Comic-book-legend Joe Simon (mostly) wrote and drew the two issues. He'd wanted to call the character "Brother Power the Freak," but higher-ups at DC worried about the then-current association of "freak" with the recreational-drug-taking crowd (Shaw). Whether or not Simon partook of anything while he worked-- a few martinis, maybe-- I do not know. The strange view of "hippie-land" likely owes more to his distance from it. Simon started his career in the 1930s, and may have not come much closer to hippies than the evening news. In any case, the story careens wildly from one absurd scenario to the next, shuffles characters on and off-stage, and seemingly includes anything that crossed Simon's mind. We're talking about a comic where a living dress-dummy finds himself in a battle between greasers and a cosplaying gang who have built their own World War One biplane before reuniting with his hippie friends after he becomes foreman at a factory which then gets taken over by a millionaire dressed for the Renaissance Faire, but then Ronald Reagan... Some "real life" dangers! You know that game where someone writes a line of a story, and then the next person writes a line, and so forth? The two issues read like the result of an LSD-laced version of that.

Simon and his co-artists do better with the artwork, a blend of superhero craziness and horror comic flourishes that might have worked with another character. The comic features several visual allusions and background detail reminiscent of Mad Magazine (and Sick, an imitator originally edited by Simon). We also get some unbilled cameos-- including, yes, California's then-governor Reagan.

Although supporting characters include hippies, the book spares no opportunity to criticize their counterculture lifestyle. The hippies are dirty, lazy, and lead "useless lives." When Brother Power convinces them to work on an assembly line they take to this "new bag," and Cindy notes that they'll miss Paul "at the unemployment bureau." The closest the story comes to sympathizing with non-establishment politics are Brother Power's laments that he lacks full rights because he's an artificial being. The second issue's cover even suggests the crucifixion of our hero. Overall, however, the comic does very little with this element. Despite his Monterey Pop garments, the living dummy wins favour by duking it out with villains, superhero style-- though only, he assures his pacifist friends, when absolutely necessary-- and becoming a responsible citizen.

Negative depiction of hippies notwithstanding, comic-book historian Don Markstein claims Brother Power was abruptly cancelled in part because DC editor Mort Weisinger, who hated hippies, thought the comic presented them in too positive a light.
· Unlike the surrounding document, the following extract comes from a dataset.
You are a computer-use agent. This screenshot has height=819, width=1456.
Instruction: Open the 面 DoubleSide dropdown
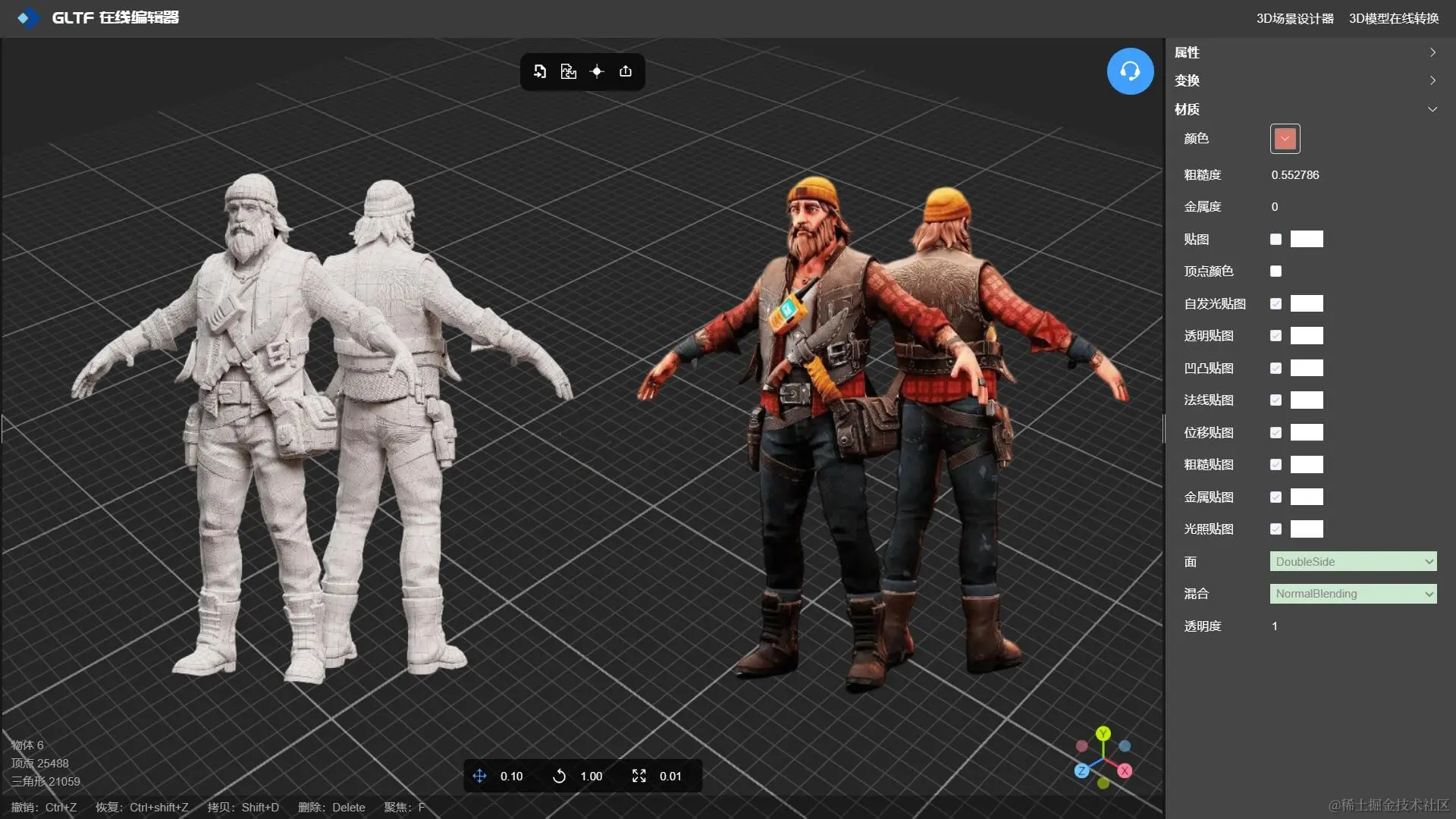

Brother Power the Geek went on to become an industry joke, rather like Marvel's Night Nurse. But while Night Nurse eventually found steady work in the Marvel Universe, Brother Power's appearance since '68 have been sparse and usually brief. The Geek has turned up here and there, including guest appearances in Swamp Thing and Doom Patrol, a cameo in Kingdom Come, and a team-up with Batman in the January, 2010 issue of The Brave and the Bold. You can't entirely keep a good geek down, but I suspect Brother Power's glory may always reside with, to quote The Catalog of Cool, the "mind-mangling" original two issues, with an appeal that "lies beyond camp."

Other than the two issues, which I recently acquired on the cheap, research includes:

"Back Issues." The Catalog of Cool, 98-101. Gene Sculatti, ed. New York: Warner Books, 1982.

Don Markstein. "Brother Power." Don Markstein's Toonopedia. 2005.

Scott Shaw. "Brother Power, The Geek." Scott Shaw!'s Oddball Comics. September 28, 2003.